■ **DIRECTIONS FOR THIS TASK**
Please convert the data below into a JSON array of strings, one string per line, leaving out blank lines.

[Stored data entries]
□ □ □ □
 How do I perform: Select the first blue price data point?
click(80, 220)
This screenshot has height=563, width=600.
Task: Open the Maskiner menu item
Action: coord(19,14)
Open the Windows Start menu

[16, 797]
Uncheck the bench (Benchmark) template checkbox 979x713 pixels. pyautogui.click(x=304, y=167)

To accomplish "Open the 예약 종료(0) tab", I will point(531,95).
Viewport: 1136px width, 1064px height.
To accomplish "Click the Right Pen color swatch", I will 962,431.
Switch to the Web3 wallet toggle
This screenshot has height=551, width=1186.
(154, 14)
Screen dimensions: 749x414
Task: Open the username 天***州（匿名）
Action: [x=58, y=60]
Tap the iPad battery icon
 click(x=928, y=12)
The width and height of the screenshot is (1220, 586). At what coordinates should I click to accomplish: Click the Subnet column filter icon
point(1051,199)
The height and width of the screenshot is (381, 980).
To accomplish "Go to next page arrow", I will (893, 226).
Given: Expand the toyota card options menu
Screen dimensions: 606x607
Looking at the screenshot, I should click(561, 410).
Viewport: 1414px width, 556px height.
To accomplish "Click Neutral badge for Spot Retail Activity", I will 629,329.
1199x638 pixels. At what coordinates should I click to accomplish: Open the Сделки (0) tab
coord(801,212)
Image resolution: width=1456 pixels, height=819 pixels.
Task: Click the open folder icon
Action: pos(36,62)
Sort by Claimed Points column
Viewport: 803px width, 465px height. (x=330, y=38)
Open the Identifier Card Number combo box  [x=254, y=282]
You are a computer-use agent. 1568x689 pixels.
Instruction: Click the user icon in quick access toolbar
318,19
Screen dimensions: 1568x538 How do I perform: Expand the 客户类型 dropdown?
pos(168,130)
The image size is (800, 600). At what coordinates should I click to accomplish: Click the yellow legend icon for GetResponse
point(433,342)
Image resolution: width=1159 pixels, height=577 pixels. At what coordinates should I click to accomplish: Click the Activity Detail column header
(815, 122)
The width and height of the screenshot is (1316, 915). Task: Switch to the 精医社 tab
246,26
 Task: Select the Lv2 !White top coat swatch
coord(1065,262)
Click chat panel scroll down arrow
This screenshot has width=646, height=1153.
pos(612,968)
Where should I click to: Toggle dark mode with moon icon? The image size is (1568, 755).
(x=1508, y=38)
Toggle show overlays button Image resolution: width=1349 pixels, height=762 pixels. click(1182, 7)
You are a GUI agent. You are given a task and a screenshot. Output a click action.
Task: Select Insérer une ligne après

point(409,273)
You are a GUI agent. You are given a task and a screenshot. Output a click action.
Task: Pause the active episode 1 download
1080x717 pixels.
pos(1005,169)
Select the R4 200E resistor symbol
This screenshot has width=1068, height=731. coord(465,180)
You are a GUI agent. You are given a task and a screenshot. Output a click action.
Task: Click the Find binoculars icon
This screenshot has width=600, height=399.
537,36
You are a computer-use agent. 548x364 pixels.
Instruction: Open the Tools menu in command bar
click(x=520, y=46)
□ □ □ □
■ **RESULT BELOW**
[
  " How do I perform: Select the first blue price data point?",
  "click(80, 220)",
  "This screenshot has height=563, width=600.",
  "Task: Open the Maskiner menu item",
  "Action: coord(19,14)",
  "Open the Windows Start menu",
  "[16, 797]",
  "Uncheck the bench (Benchmark) template checkbox 979x713 pixels. pyautogui.click(x=304, y=167)",
  "To accomplish \"Open the 예약 종료(0) tab\", I will point(531,95).",
  "Viewport: 1136px width, 1064px height.",
  "To accomplish \"Click the Right Pen color swatch\", I will 962,431.",
  "Switch to the Web3 wallet toggle",
  "This screenshot has height=551, width=1186.",
  "(154, 14)",
  "Screen dimensions: 749x414",
  "Task: Open the username 天***州（匿名）",
  "Action: [x=58, y=60]",
  "Tap the iPad battery icon",
  " click(x=928, y=12)",
  "The width and height of the screenshot is (1220, 586). At what coordinates should I click to accomplish: Click the Subnet column filter icon",
  "point(1051,199)",
  "The height and width of the screenshot is (381, 980).",
  "To accomplish \"Go to next page arrow\", I will (893, 226).",
  "Given: Expand the toyota card options menu",
  "Screen dimensions: 606x607",
  "Looking at the screenshot, I should click(561, 410).",
  "Viewport: 1414px width, 556px height.",
  "To accomplish \"Click Neutral badge for Spot Retail Activity\", I will 629,329.",
  "1199x638 pixels. At what coordinates should I click to accomplish: Open the Сделки (0) tab",
  "coord(801,212)",
  "Image resolution: width=1456 pixels, height=819 pixels.",
  "Task: Click the open folder icon",
  "Action: pos(36,62)",
  "Sort by Claimed Points column",
  "Viewport: 803px width, 465px height. (x=330, y=38)",
  "Open the Identifier Card Number combo box  [x=254, y=282]",
  "You are a computer-use agent. 1568x689 pixels.",
  "Instruction: Click the user icon in quick access toolbar",
  "318,19",
  "Screen dimensions: 1568x538 How do I perform: Expand the 客户类型 dropdown?",
  "pos(168,130)",
  "The image size is (800, 600). At what coordinates should I click to accomplish: Click the yellow legend icon for GetResponse",
  "point(433,342)",
  "Image resolution: width=1159 pixels, height=577 pixels. At what coordinates should I click to accomplish: Click the Activity Detail column header",
  "(815, 122)",
  "The width and height of the screenshot is (1316, 915). Task: Switch to the 精医社 tab",
  "246,26",
  " Task: Select the Lv2 !White top coat swatch",
  "coord(1065,262)",
  "Click chat panel scroll down arrow",
  "This screenshot has width=646, height=1153.",
  "pos(612,968)",
  "Where should I click to: Toggle dark mode with moon icon? The image size is (1568, 755).",
  "(x=1508, y=38)",
  "Toggle show overlays button Image resolution: width=1349 pixels, height=762 pixels. click(1182, 7)",
  "You are a GUI agent. You are given a task and a screenshot. Output a click action.",
  "Task: Select Insérer une ligne après",
  "point(409,273)",
  "You are a GUI agent. You are given a task and a screenshot. Output a click action.",
  "Task: Pause the active episode 1 download",
  "1080x717 pixels.",
  "pos(1005,169)",
  "Select the R4 200E resistor symbol",
  "This screenshot has width=1068, height=731. coord(465,180)",
  "You are a GUI agent. You are given a task and a screenshot. Output a click action.",
  "Task: Click the Find binoculars icon",
  "This screenshot has width=600, height=399.",
  "537,36",
  "You are a computer-use agent. 548x364 pixels.",
  "Instruction: Open the Tools menu in command bar",
  "click(x=520, y=46)"
]